El deseo de la inmortalidad está presente en millones de seres humanos. No sólo respecto de la propia existencia, sino también, y a veces con especial intensidad, respecto de la existencia de los seres queridos.
Ese deseo, sin embargo, parece vacío y falso para quienes afirman que no tenemos alma espiritual, para quienes piensan que sin vida fisiológica no queda absolutamente nada de la mente humana.
A pesar de ello, algunos autores que se caracterizan por su rechazo de la filosofía espiritualista, de la existencia de Dios y de la inmortalidad del alma, conservan un implícito o explícito deseo de que la especie humana y el equilibrio de la vida que ahora conocemos se prolonguen indefinidamente en nuestro planeta.

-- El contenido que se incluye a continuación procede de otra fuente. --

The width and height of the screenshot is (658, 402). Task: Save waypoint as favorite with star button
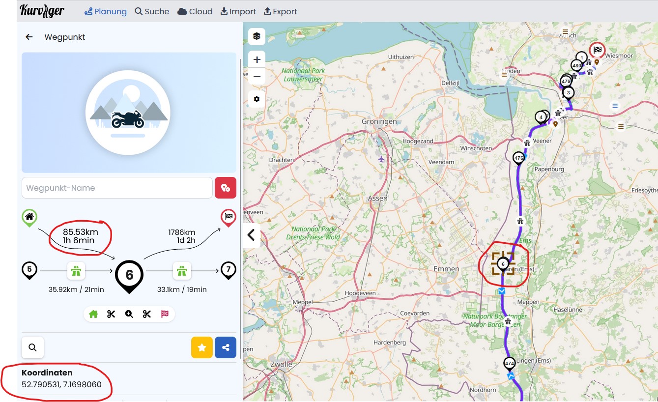(x=202, y=347)
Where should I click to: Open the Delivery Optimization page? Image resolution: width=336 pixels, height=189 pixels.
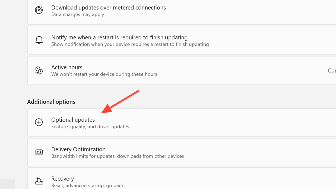(182, 152)
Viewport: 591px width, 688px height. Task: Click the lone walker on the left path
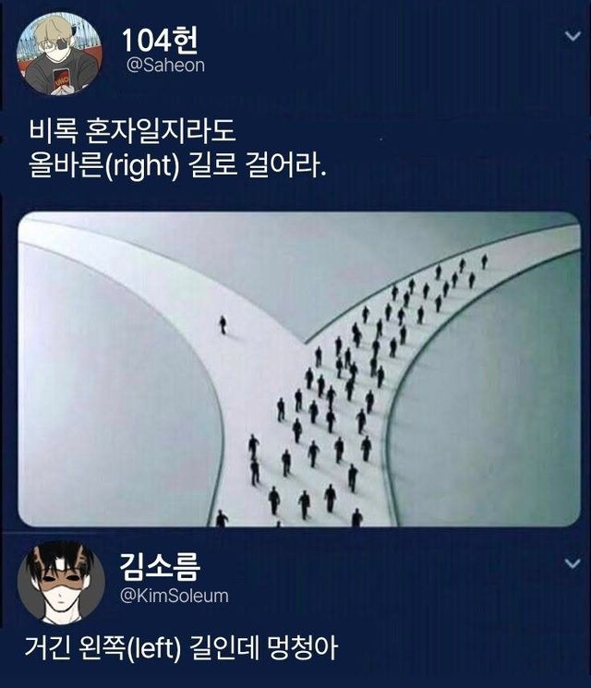click(x=223, y=325)
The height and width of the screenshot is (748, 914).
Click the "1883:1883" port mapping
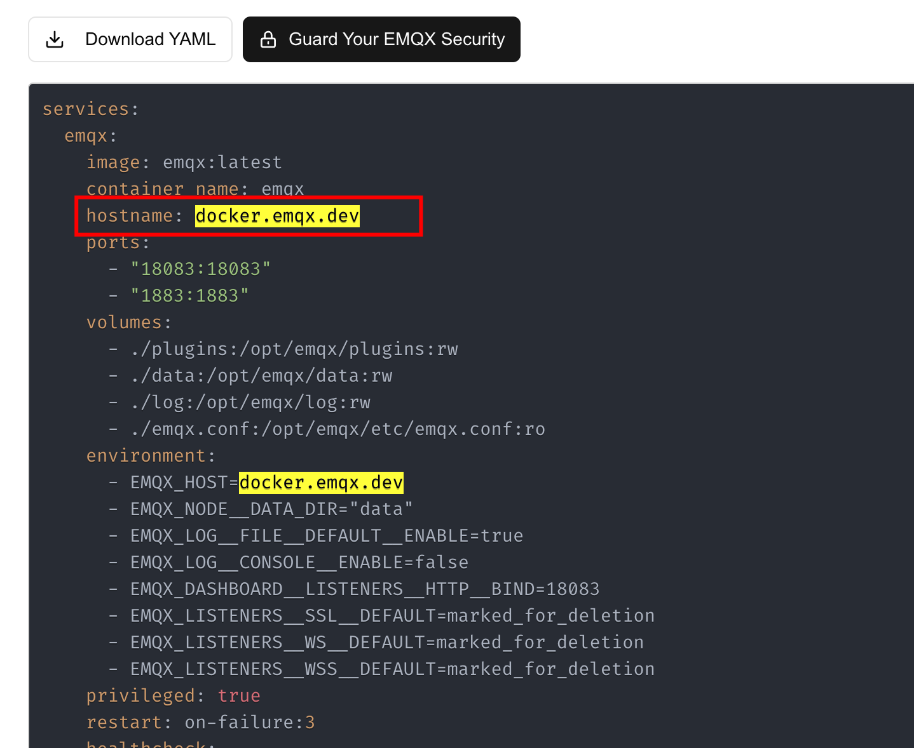[x=189, y=296]
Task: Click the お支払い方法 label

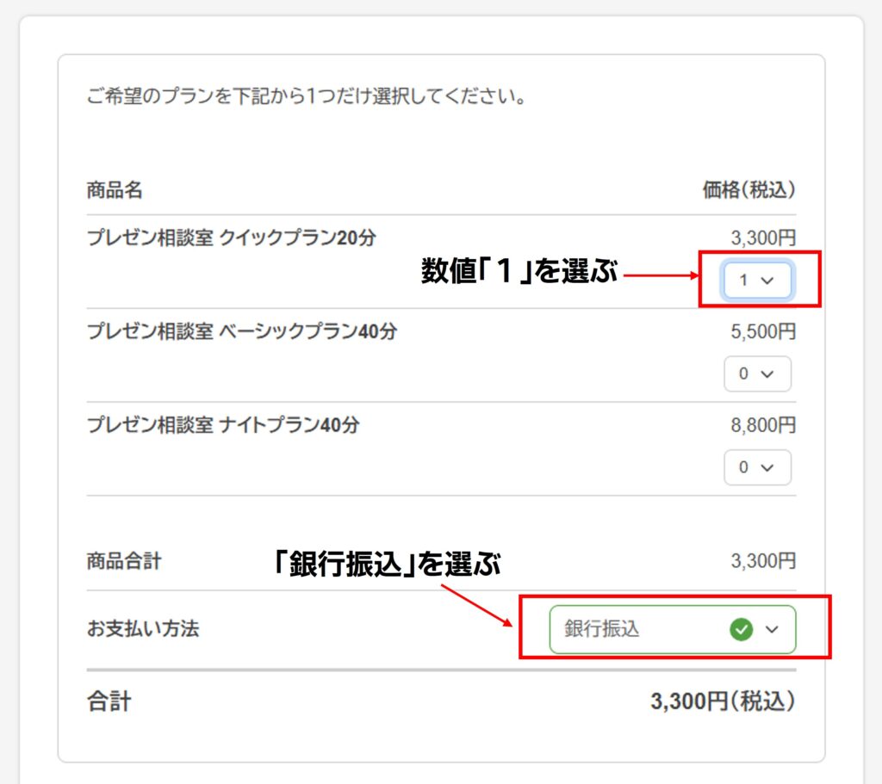Action: (x=143, y=629)

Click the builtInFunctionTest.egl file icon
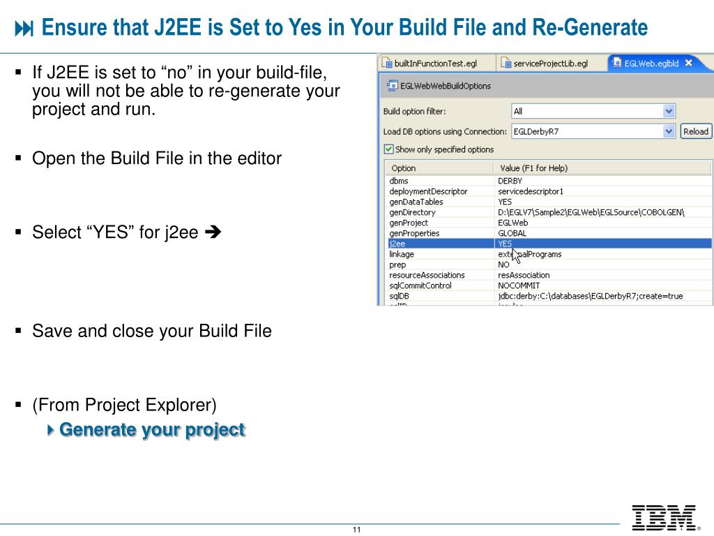(x=387, y=63)
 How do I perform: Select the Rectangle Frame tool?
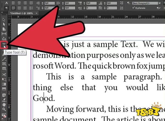pos(4,64)
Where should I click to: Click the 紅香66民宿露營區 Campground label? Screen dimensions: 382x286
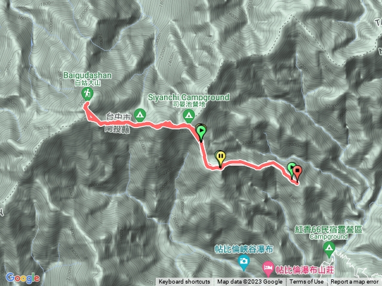329,232
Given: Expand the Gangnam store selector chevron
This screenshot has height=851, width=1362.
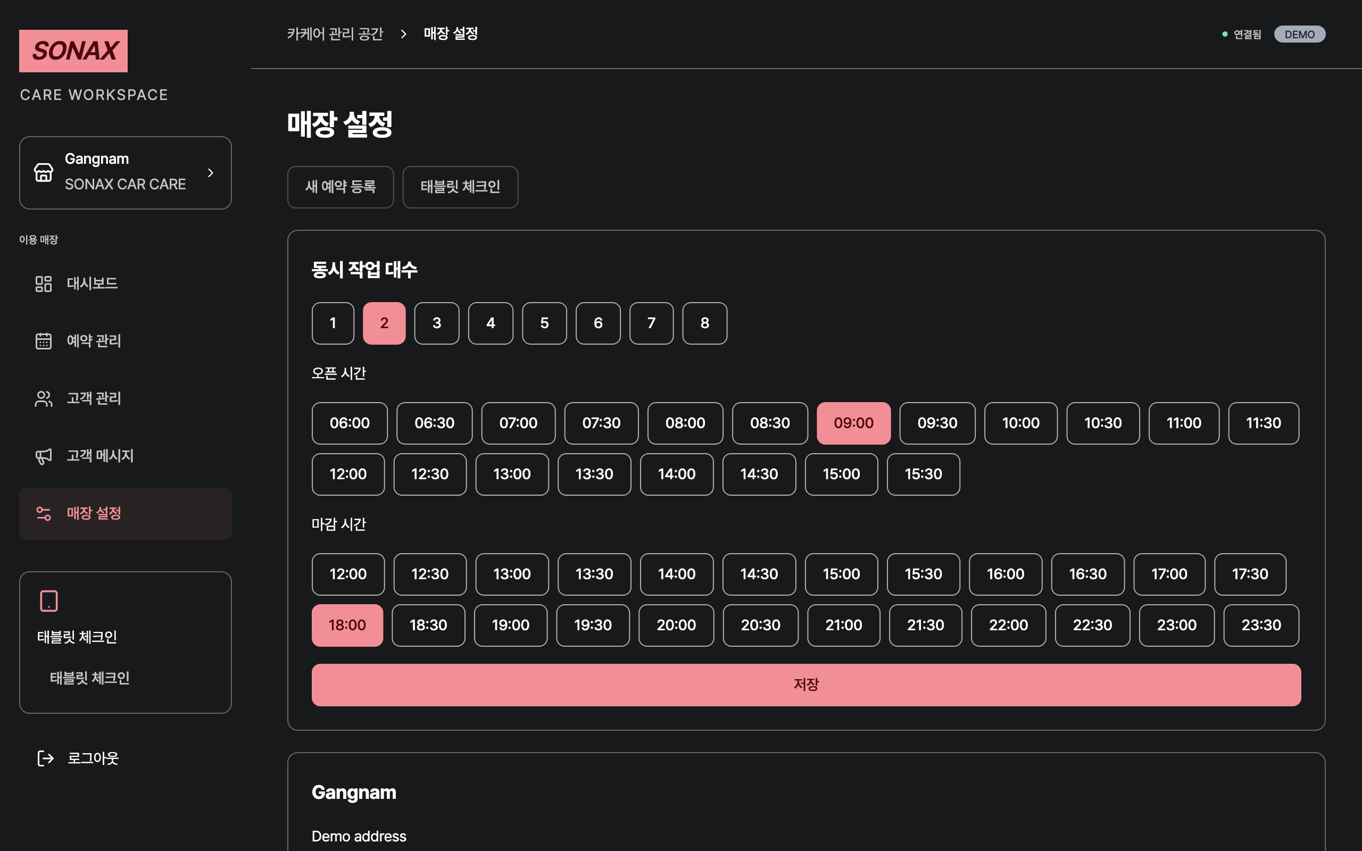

En pocas palabras, algunos negadores de la inmortalidad personal sueñan, defienden y trabajan por lograr una “inmortalidad colectiva”, a través de la conservación del ambiente, de la biodiversidad, y de las riquezas cromosómicas que caracterizan a los humanos.
De este modo, se busca alcanzar una especie de inmortalidad terrestre, como si así quedase satisfecho, de algún modo, el deseo de inmortalidad que radica en tantos corazones.
Si analizamos con atención estas propuestas, descubrimos dos errores de perspectiva. El primero consiste en suponer que una supuesta continuidad de la vida en la tierra pueda contentar a quien ha perdido a un padre, a un hijo, a un esposo, a un amigo. En realidad, sólo la creencia de una “inmortalidad fuerte”, aplicable a cada uno tras su muerte, puede colmar vacíos que tantos hombres y mujeres experimentan al separarse de sus seres queridos.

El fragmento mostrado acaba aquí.